Éloges et motivation

Les compliments semblent donc pouvoir exercer un impact sur la motivation de l'enfant. Les éloges seraient bénéfiques pour la motivation à condition que celles-ci soient perçues comme sincères. L'impact est d'autant plus bénéfique si ces compliments encouragent l'attribution des performances à des causes contrôlables, favorisant l'autonomie ; amènent des objectifs réalisables, sans trop encourager la comparaison sociale. L'impact des éloges va aussi être influencé par les caractéristiques de la personne qui les reçoit, comme son âge, son sexe ou la culture par exemple [8].

Deux visions à propos du compliment s'opposent. La première suggère que le compliment va augmenter la motivation intrinsèque, ce qui est observé dans de nombreuses études en termes de comportement et de réalisation scolaire par exemple (voir [8] pour revue). Les mécanismes sous-tendant potentiellement cette augmentation de motivation seraient :

  • L'augmentation d'auto-efficacité ou les croyances personnelles sur les capacités, ces variables étant associées aux capacités d'ajustement, d'effort et de réussite [9]. Bien que le sentiment d'efficacité personnelle est particulièrement stimulé lorsque la personne réussi une action par elle-même, la persuasion verbale peut également augmenter ce sentiment [9] .
  • L'augmentation du sentiment de compétence et d'autonomie, considérés comme des besoins psychologiques de base, et qui vont permettre à l'individu de comprendre qu'il est responsable de ses propres comportements et performances [10].
  • L'augmentation de l'humeur dans une forme positive, permettant un sentiment de bien-être à propos de soi-même [11].
  • Le bénéfice des encouragements pour s'engager ou réguler son engagement dans des tâches [12], [13].
  • La favorisation d'un effort adaptatif [8] .

Notons que dans le cas d'une motivation extrinsèque, par exemple pour maintenir l'attention ou l'approbation de l'évaluateur, le comportement ayant fait l'objet des compliments aura tendance à être transitoire et à s'éteindre lorsque l'évaluateur ne sera pas présent.

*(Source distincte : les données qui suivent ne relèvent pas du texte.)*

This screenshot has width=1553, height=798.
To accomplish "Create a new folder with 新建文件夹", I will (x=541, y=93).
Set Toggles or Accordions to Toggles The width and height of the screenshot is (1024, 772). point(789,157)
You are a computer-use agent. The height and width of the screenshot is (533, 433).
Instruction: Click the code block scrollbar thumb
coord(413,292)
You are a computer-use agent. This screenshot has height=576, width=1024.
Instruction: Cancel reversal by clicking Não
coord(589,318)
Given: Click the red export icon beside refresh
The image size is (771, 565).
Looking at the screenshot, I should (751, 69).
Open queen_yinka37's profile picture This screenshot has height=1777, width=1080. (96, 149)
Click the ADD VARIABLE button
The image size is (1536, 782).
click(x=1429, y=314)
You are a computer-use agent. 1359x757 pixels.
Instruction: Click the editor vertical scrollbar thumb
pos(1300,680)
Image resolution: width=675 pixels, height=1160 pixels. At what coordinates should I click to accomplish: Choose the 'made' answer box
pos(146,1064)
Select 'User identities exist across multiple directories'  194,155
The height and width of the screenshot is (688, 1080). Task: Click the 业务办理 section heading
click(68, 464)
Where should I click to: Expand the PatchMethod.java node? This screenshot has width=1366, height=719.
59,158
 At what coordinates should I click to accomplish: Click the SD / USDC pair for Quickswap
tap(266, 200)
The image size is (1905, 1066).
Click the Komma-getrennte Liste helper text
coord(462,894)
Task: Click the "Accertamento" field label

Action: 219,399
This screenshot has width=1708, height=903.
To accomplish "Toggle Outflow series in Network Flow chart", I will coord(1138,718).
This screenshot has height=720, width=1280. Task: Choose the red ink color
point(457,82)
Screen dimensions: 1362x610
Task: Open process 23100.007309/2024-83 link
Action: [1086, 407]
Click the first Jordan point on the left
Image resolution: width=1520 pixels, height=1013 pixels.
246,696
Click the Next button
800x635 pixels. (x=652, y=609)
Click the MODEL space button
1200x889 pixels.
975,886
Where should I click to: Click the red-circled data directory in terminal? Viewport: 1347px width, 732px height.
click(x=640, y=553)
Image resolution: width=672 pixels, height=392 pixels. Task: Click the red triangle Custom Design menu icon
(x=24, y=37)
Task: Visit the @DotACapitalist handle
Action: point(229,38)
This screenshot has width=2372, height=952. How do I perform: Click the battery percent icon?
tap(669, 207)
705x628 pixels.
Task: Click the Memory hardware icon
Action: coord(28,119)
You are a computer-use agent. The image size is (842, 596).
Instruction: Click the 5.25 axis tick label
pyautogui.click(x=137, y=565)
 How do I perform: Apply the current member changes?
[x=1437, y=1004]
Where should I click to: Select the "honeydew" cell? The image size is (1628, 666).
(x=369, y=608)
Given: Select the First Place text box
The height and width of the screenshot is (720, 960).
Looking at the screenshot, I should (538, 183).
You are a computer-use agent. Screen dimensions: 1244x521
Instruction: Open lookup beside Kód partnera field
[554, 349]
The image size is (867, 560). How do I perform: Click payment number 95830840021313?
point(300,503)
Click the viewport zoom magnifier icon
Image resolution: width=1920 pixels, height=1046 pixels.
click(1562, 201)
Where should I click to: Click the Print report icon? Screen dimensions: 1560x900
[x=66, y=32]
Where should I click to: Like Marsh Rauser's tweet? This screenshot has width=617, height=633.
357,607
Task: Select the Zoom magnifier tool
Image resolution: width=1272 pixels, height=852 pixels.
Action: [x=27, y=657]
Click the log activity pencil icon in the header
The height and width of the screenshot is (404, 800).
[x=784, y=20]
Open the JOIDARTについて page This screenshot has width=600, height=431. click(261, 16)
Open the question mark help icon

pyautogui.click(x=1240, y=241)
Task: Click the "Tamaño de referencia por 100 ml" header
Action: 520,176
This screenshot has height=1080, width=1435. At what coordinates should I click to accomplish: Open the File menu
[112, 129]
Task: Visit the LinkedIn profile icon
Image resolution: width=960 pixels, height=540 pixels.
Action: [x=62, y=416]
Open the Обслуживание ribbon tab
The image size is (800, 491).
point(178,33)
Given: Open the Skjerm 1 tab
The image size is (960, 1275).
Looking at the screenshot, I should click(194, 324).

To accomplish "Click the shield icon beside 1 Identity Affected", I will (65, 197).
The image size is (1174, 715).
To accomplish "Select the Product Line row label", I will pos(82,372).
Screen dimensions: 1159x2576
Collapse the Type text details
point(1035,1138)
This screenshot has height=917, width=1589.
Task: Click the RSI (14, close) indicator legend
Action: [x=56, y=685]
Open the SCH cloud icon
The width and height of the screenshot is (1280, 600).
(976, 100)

La seconde vision des effets des compliments sur la motivation est que ceux-ci pourraient être inutiles voire pourraient altérer la motivation intrinsèque des enfants, ce qui est également observé dans la littérature scientifique (voir [8] pour revue). Les mécanismes sous-tendant les effets délétères des compliments sur la motivation interne seraient :

  • Pourraient amener un sentiment d'incompétence lorsque le compliment est fourni pour des tâches simples [14].
  • Pourraient justifier la performance [15].
  • En cas de récompense matérielle, la motivation de l'enfant à réaliser la tâche demandée pourrait reposer uniquement sur l'obtention de la récompense plutôt que pour le plaisir de la réaliser [16].
  • La perception d'une augmentation du contrôle de l'adulte sur le comportement, avec un aspect évaluant la performance.
  • Encouragerait la comparaison sociale [17].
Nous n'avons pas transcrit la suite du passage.